Educação · ganho real

Governo sanciona piso salarial dos professores para R$ 5.130,63

Nova legislação define fórmula de reajuste atrelada ao Fundeb e prorroga prazo para a União identificar terrenos de marinha e áreas litorâneas federais até 2028

Governo sanciona piso salarial dos professores para R$ 5.130,63

O presidente da República, Luiz Inácio Lula da Silva, sancionou nesta sexta-feira (19) a Lei 15.437, de 2026, que oficializa o reajuste do piso salarial nacional dos professores da educação básica para R$ 5.130,63. O novo valor, publicado no Diário Oficial da União (DOU), corresponde a um aumento nominal de 5,4%, garantindo um ganho real de 1,5 ponto percentual acima da inflação do período. A legislação também estabelece uma nova metodologia para o cálculo das correções anuais do magistério.

Pela nova regra de cálculo, as atualizações salariais futuras passarão a considerar a soma do Índice Nacional de Preços ao Consumidor (INPC) acumulado com 50% da média do crescimento real das receitas do Fundo de Manutenção e Desenvolvimento da Educação Básica e de Valorização dos Profissionais da Educação (Fundeb) nos cinco anos anteriores.

Para proteger o orçamento público e garantir a reposição inflacionária, a lei fixa que os reajustes não poderão ultrapassar a variação da receita nominal do Fundeb entre os dois anos antecedentes, nem ficar abaixo do índice do INPC.
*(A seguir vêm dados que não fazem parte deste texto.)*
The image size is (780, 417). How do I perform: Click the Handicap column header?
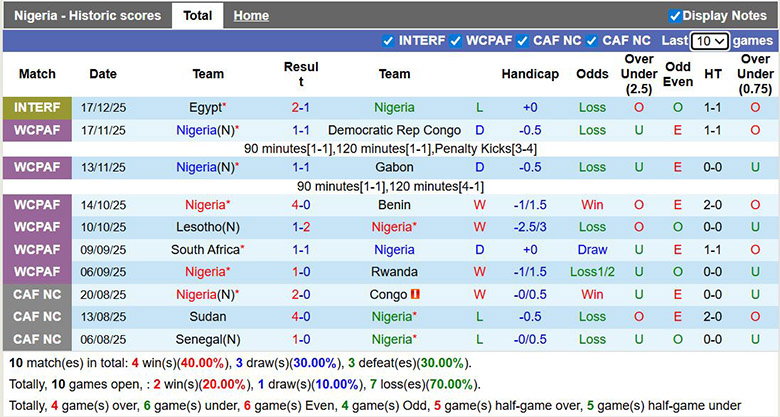tap(530, 74)
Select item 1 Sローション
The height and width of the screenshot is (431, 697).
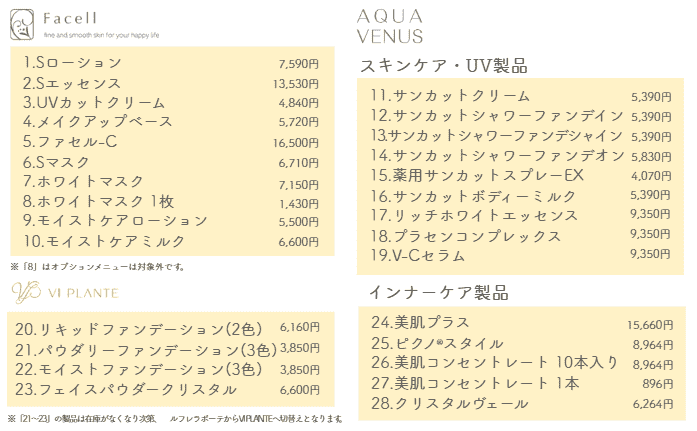point(73,64)
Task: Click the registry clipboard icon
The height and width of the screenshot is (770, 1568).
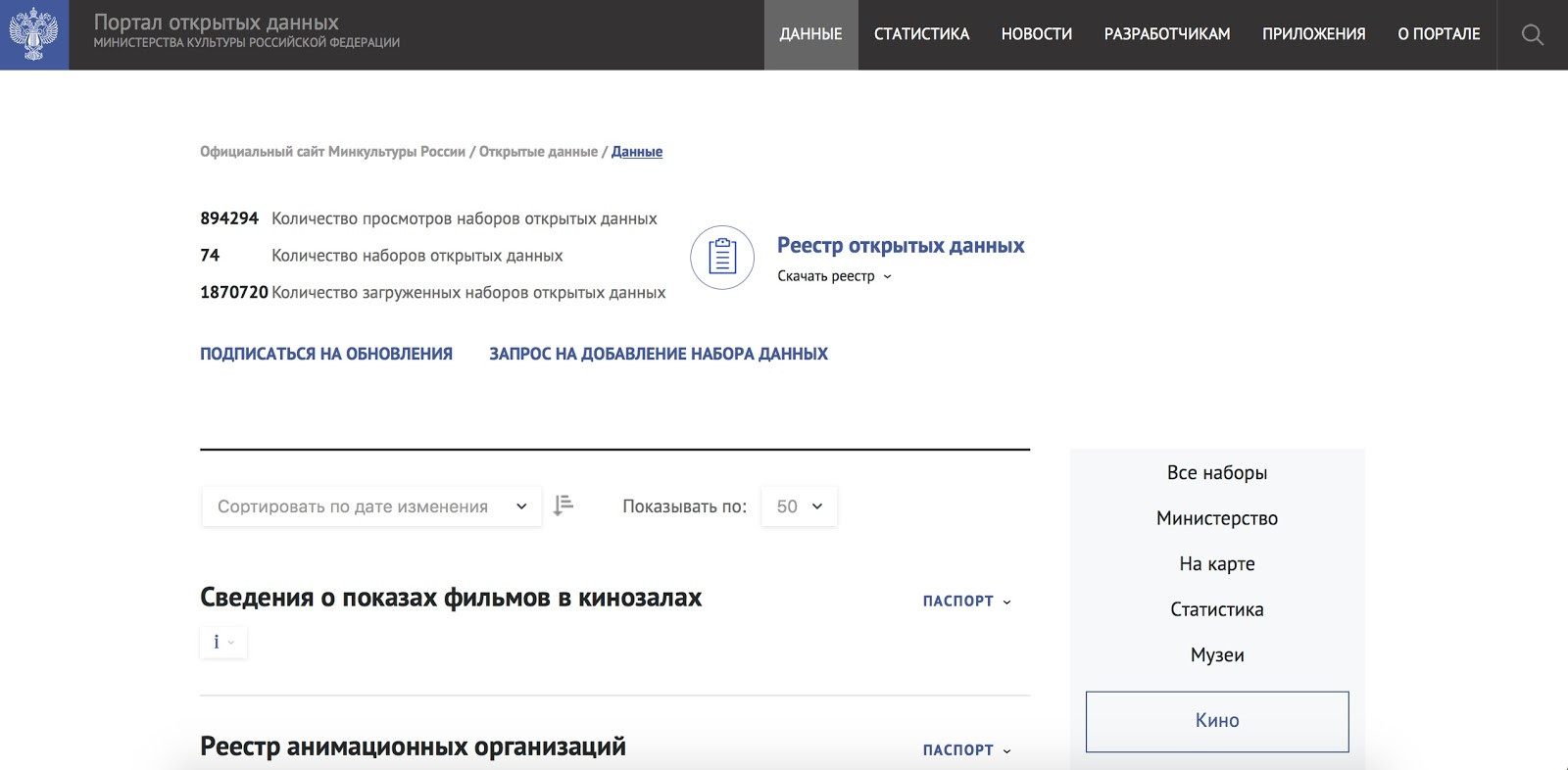Action: point(722,258)
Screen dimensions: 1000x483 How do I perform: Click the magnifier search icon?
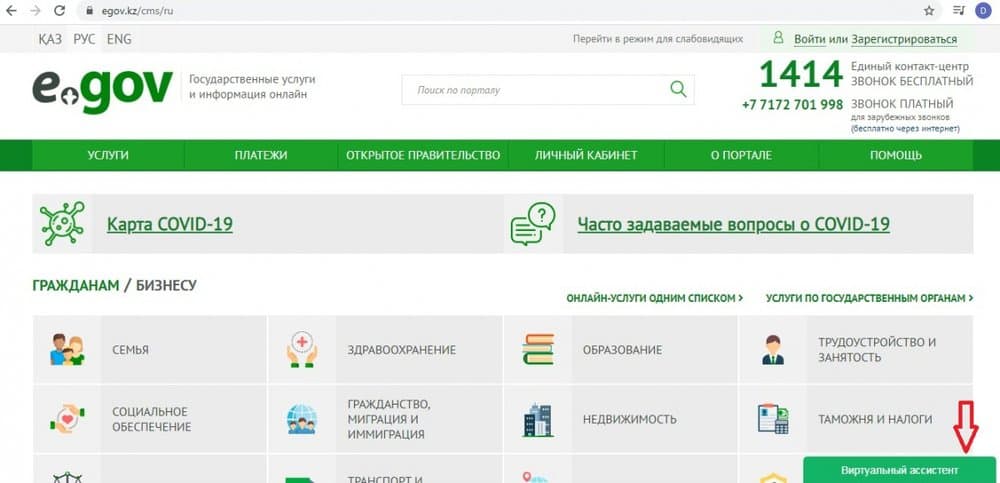pos(679,89)
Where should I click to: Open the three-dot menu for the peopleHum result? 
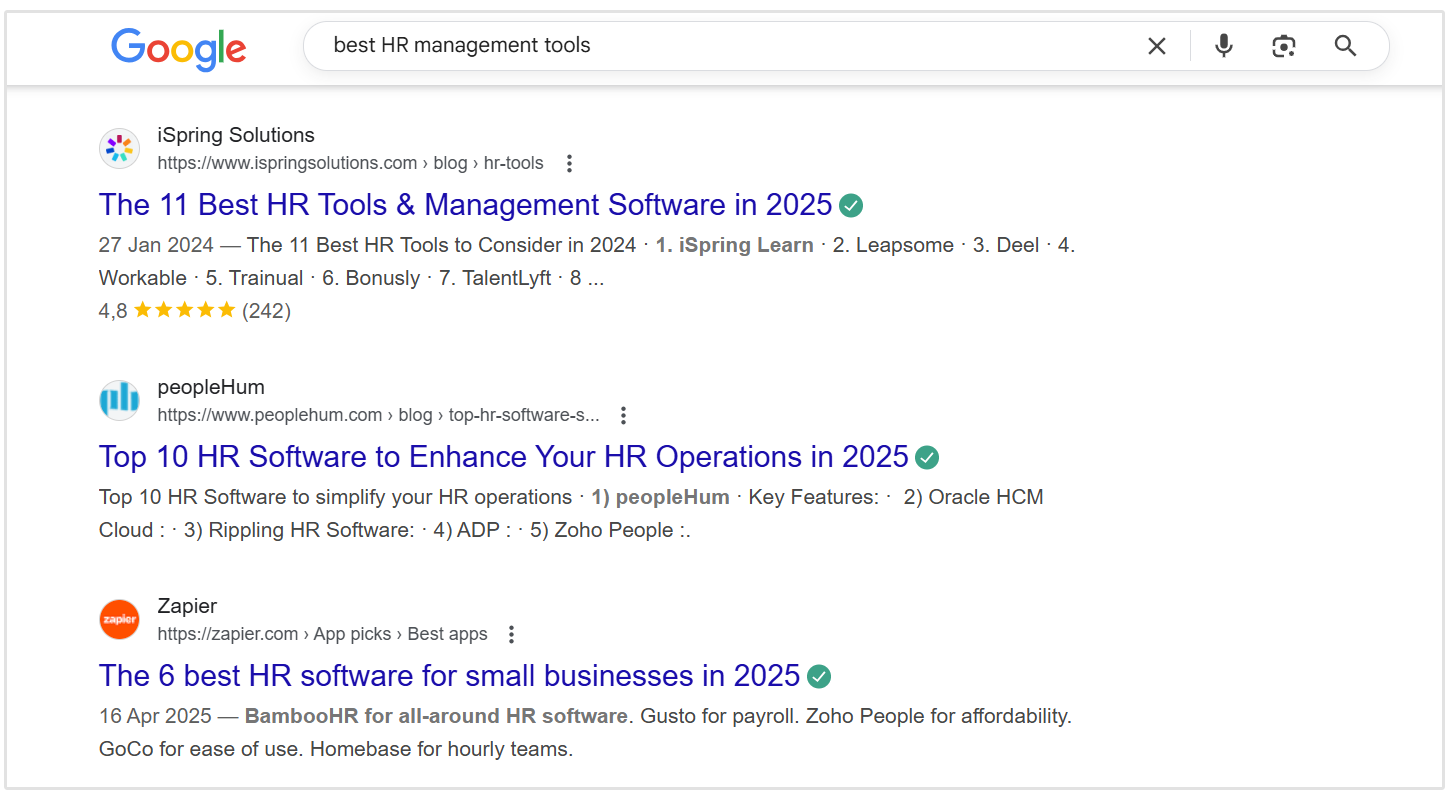[623, 414]
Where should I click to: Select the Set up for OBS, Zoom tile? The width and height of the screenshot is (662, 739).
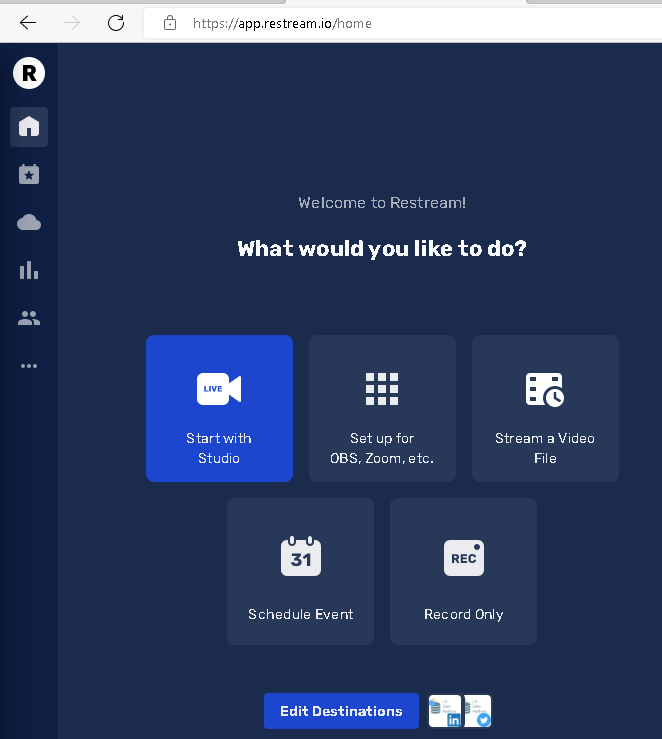click(x=382, y=408)
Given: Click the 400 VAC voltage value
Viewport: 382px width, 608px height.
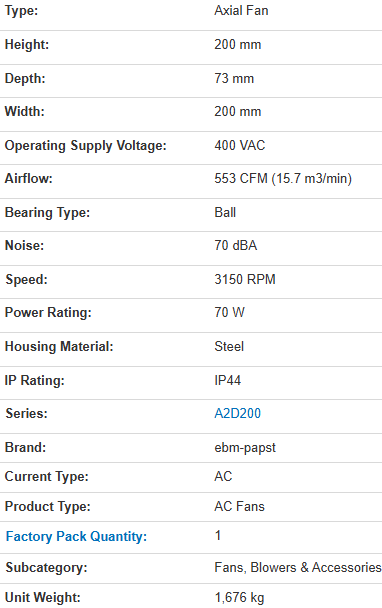Looking at the screenshot, I should coord(240,145).
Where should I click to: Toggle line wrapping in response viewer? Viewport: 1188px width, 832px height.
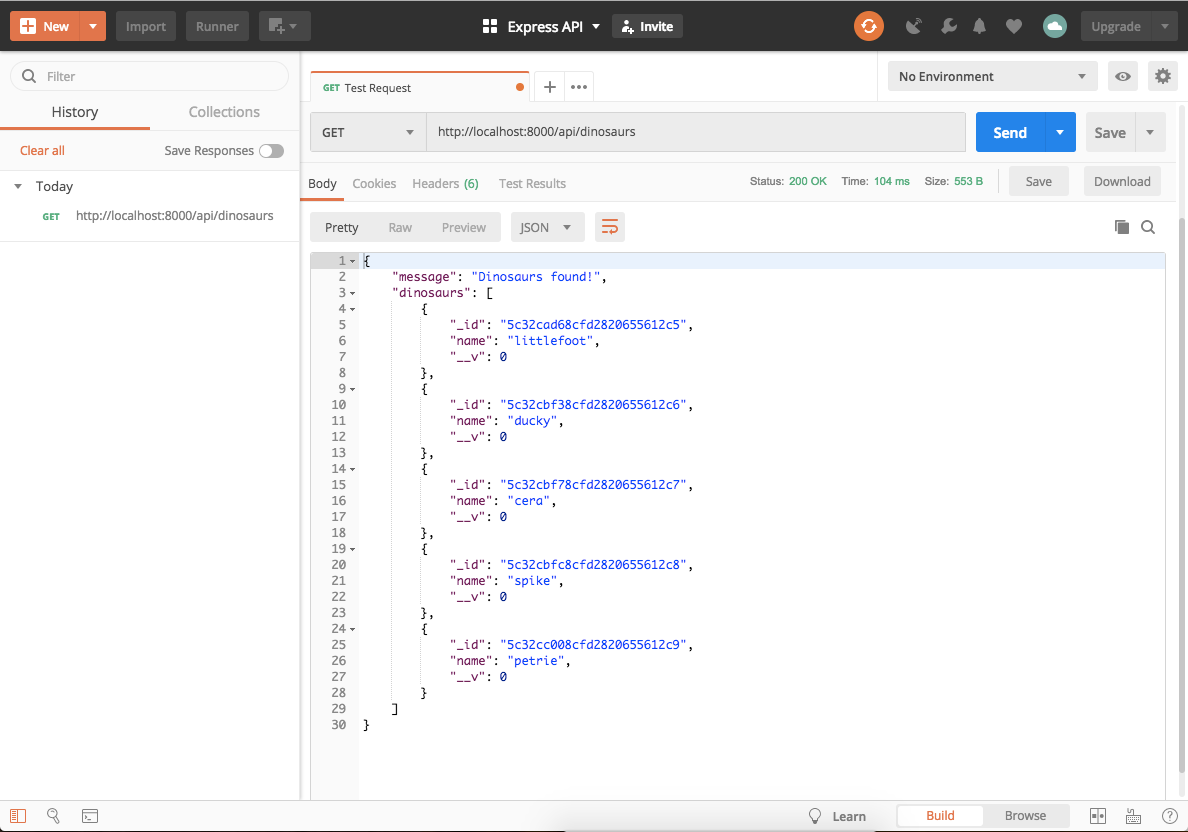(610, 227)
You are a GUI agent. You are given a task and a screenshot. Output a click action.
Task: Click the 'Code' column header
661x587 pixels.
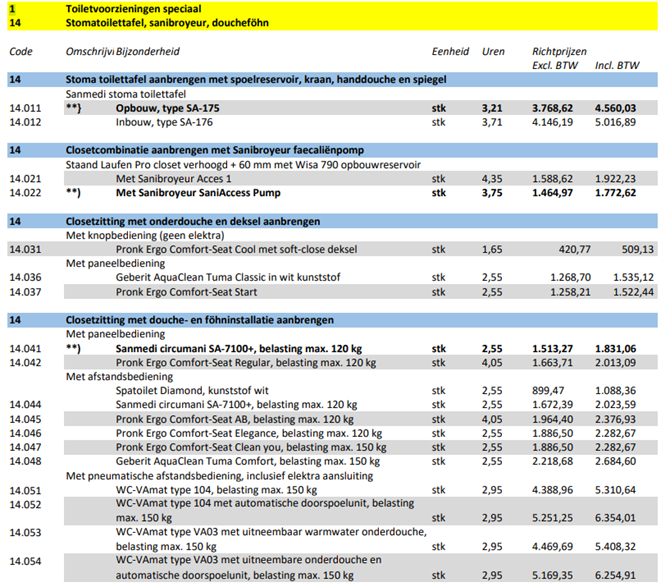click(x=21, y=52)
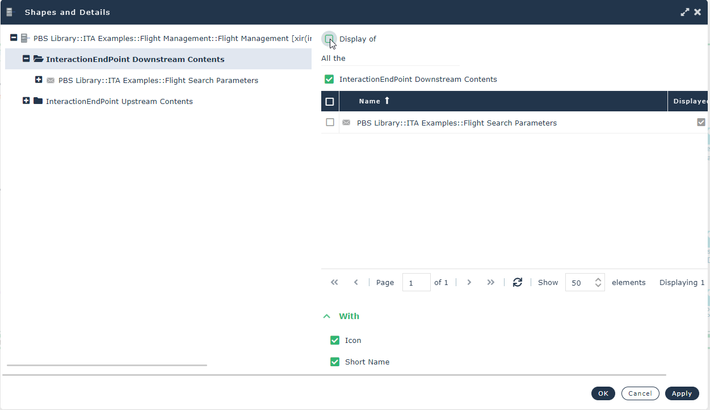Click the page number input field
The height and width of the screenshot is (410, 710).
pyautogui.click(x=415, y=283)
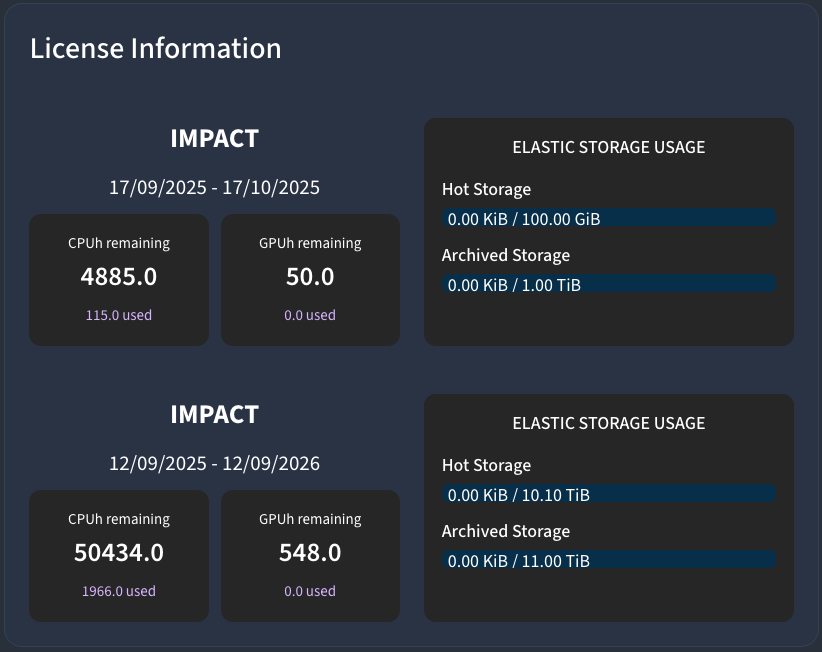This screenshot has width=822, height=652.
Task: Click the 17/09/2025 - 17/10/2025 date range
Action: coord(214,187)
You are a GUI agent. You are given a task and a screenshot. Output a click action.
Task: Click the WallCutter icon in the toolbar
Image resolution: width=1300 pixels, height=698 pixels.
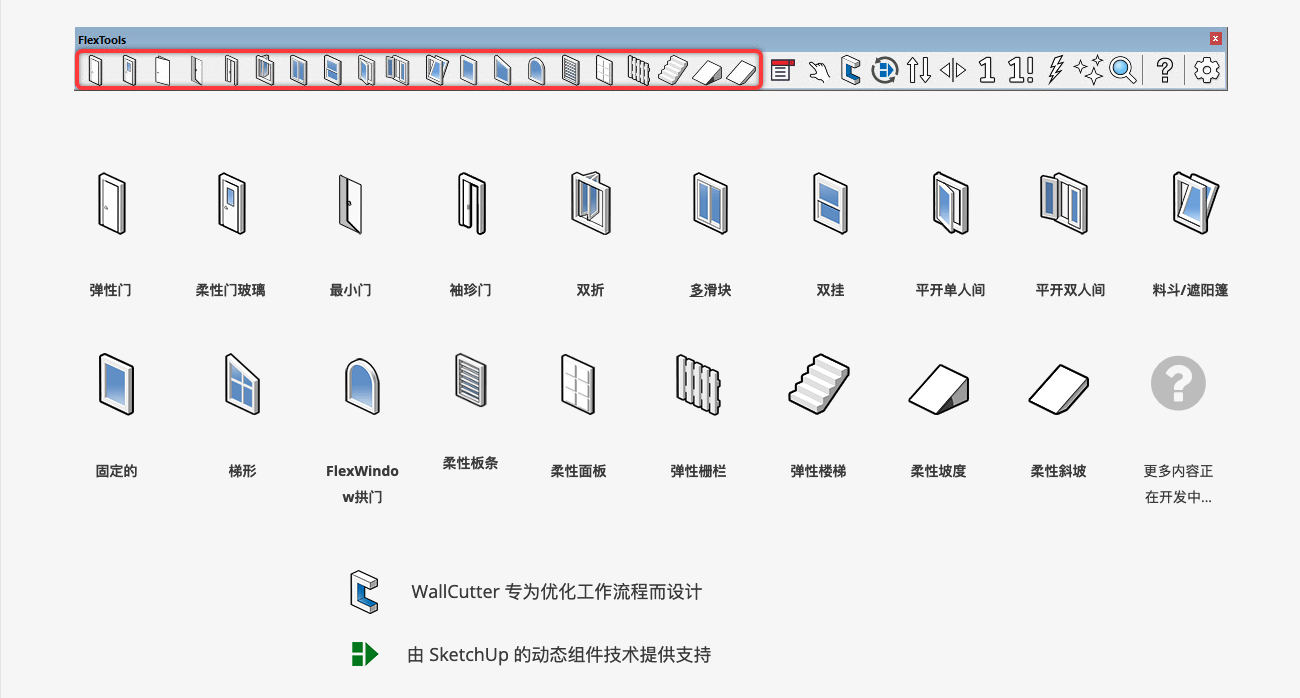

O texto sancionado originou-se da Medida Provisória (MP) 1.334/2026, convertida posteriormente no Projeto de Lei de Conversão (PLV) 4/2026. A matéria obteve aprovação no Senado Federal em maio, amparada pelo parecer favorável da relatora, a senadora Professora Dorinha Seabra (União-TO).

Em seu relatório, a parlamentar defendeu a urgência da valorização profissional para reverter a baixa atratividade da carreira docente no Brasil, alertando para o risco iminente de falta de profissionais qualificados no setor público.

Conforme uma nota técnica elaborada pela Consultoria de Orçamentos do Senado (Conorf), o custo financeiro decorrente da aplicação do novo piso nacional será de responsabilidade de estados, municípios e do Distrito Federal.

O impacto financeiro estimado para o ano de 2026 é de R$ 6,4 bilhões, considerando a adesão integral de todos os entes federativos do país.

Além da pauta educacional, a nova lei alterou o Decreto-Lei 9.760, de 1946, prorrogando até o dia 31 de dezembro de 2028 o prazo limite para que a Secretaria do Patrimônio da União finalize a identificação de imóveis públicos de propriedade da União localizados em faixas litorâneas, terrenos de marinha e áreas marginais de rios federais navegáveis.

O tema constava originariamente na MP 1.332/2025, que perdeu a vigência no início de junho, e foi acoplado ao projeto de lei da educação a pedido do governo para assegurar a continuidade dos processos demarcatórios em andamento.